I dati al microscopio, pubblicati nel dettaglio in un articolo su Science, mostrano che le superfici interne lungo il “piano di frattura” della coda sono costituite da fasci di muscoli e che, nel punto in cui si staccano, presentano una microstruttura a forma di cono ricoperta da nanopori, che i ricercatori hanno descritto come delle spine che si adattano alle prese corrispondenti, costituite da pareti relativamente lisce.

I punti di connessione "spina e presa", ovvero lungo i piani di frattura, tra ciascun segmento della coda di una lucertola (uno dei quali è illustrato nel cerchio) / Credit: Shiji Ulleri/Wise Monkeys
I punti di connessione "spina e presa", ovvero lungo i piani di frattura, tra ciascun segmento della coda di una lucertola (uno dei quali è illustrato nel cerchio) / Credit: Shiji Ulleri/Wise Monkeys

Per scoprire la funzione di questa struttura, che si ripete in una serie di segmenti lungo la coda, i ricercatori hanno utilizzato un modello di emulazione, esaminando le forze che permettono una presa così salda dell’appendice. E scoprendo che questi micropilastri hanno caratteristiche micro e nanometriche che si sono evolute per consentire alla coda di restare attaccata e resistere a piccoli urti e oscillazioni.. Tuttavia, quando la lucertola muove la coda in un certo modo, la curvatura gioca un ruolo cruciale nel dare il via alla caduta dell’appendice, creando una piccola fessura permette alla coda di staccarsi.

Questa strategia di difesa, chiamata autotomia (o auto-amputazione), non è una prerogativa delle sole lucertole nel regno animale. Anche alcuni insetti (lasciando cadere le zampe), così come alcuni granchi (con le loro chele), molluschi, stelle marine e pesci, tra i quali il regaleco, utilizzano questo sistema per difendersi dai predatori. Recentemente, è stato scoperto che anche alcune  lumache di mare (sacoglossa) sono in grado di autodecapitarsi e rigenerare l’intero corpo nel giro di venti giorni. La parte vitale lasciata cadere, continuando a muoversi, confonde i predatori, mentre una riserva di cellule molto duttili, capaci di moltiplicarsi e dare origine ai tessuti più svariati, ricostruisce le strutture perse.

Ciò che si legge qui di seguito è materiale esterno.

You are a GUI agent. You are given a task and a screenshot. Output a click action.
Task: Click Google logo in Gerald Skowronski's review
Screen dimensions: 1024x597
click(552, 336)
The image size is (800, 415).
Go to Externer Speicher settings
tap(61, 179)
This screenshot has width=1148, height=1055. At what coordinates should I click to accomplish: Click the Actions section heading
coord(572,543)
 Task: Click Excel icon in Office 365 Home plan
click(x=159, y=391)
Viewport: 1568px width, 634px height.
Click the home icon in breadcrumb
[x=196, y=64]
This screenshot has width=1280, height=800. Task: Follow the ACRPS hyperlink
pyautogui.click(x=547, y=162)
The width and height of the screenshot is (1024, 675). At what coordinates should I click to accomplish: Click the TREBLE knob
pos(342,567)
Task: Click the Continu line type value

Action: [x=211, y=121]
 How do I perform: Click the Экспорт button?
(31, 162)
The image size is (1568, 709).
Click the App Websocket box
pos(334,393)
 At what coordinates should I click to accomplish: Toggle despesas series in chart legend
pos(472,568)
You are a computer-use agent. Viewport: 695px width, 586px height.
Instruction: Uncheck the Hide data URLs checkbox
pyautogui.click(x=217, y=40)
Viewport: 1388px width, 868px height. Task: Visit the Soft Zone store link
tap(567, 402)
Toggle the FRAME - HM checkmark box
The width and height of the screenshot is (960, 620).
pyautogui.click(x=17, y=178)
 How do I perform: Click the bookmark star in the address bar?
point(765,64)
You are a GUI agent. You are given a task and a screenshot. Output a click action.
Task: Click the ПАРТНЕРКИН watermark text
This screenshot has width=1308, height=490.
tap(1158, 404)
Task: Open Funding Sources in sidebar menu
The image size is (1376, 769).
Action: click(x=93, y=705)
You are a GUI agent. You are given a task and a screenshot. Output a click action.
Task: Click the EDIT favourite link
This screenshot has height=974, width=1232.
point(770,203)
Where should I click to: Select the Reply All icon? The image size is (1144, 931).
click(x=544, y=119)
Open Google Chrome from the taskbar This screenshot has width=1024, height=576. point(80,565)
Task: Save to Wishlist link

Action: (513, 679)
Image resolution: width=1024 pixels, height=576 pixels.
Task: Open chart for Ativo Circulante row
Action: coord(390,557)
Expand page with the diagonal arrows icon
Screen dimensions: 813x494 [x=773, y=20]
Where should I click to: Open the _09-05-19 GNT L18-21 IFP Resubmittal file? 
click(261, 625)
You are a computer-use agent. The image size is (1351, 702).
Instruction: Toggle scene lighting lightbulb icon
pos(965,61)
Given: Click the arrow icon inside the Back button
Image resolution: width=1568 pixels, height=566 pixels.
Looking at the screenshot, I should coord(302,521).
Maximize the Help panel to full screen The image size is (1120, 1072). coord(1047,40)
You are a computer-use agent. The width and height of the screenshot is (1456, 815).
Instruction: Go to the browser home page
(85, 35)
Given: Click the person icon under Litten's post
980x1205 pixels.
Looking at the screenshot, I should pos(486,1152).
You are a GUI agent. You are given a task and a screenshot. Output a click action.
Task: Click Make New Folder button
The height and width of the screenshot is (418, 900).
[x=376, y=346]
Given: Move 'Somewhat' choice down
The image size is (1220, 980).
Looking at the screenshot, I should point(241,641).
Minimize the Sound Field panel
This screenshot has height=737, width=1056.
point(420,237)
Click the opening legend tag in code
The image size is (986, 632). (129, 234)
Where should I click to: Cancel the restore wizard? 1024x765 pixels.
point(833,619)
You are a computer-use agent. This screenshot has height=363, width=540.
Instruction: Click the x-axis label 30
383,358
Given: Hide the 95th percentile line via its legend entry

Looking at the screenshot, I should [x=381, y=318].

La comprensione di un meccanismo di rilascio così rapido ed efficace potrebbe avere applicazioni legate all’adesione, come il miglioramento di innesti cutanei e la guarigione delle ferite, oltre a fornire spunti fondamentali per la robotica morbida e la biostampa 3D. “L’autotomia si rivela uno strumento di sopravvivenza di successo nel mondo naturale e la sua prevalenza nel regno animale supporta un possibile utilizzo in applicazioni scientifiche e ingegneristiche – dicono gli autori dello studio – . In particolare nella robotica, nella tecnologia stealth, nelle protesi e per il funzionamento sicuro di molti impianti critici, un collegamento ottimizzato simile a quello della coda della lucertola può fare molto per proteggere un componente o un dispositivo costoso da spostamenti o incidenti imprevisti”.